Screenshot grounding data:
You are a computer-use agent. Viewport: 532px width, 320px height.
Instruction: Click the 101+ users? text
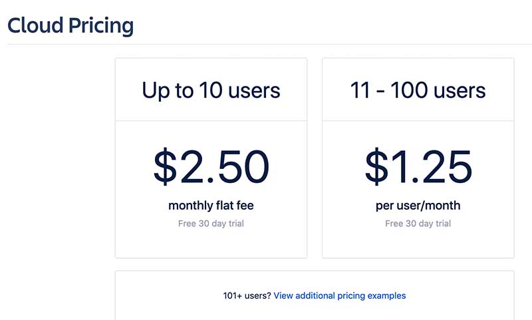point(247,295)
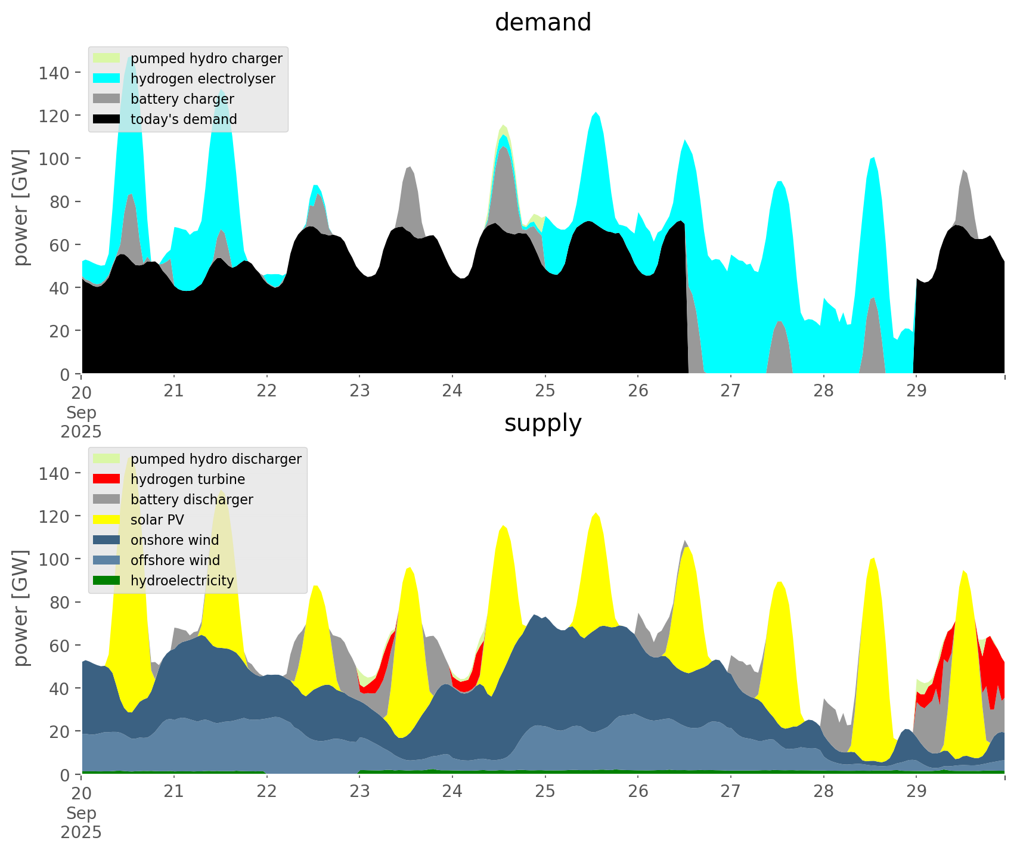Viewport: 1017px width, 853px height.
Task: Click the supply chart's power [GW] axis label
Action: (21, 608)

REQUIREMENT
The entries should be reproduced word for word, pictures omitted.

RESPONSE FOR THIS EXERCISE
You are a computer-use agent. Viewport: 532px width, 320px height.
Instruction: Click the 101+ users? text
point(247,295)
Viewport: 1017px width, 853px height.
Task: Click the supply chart's power [GW] axis label
Action: (21, 608)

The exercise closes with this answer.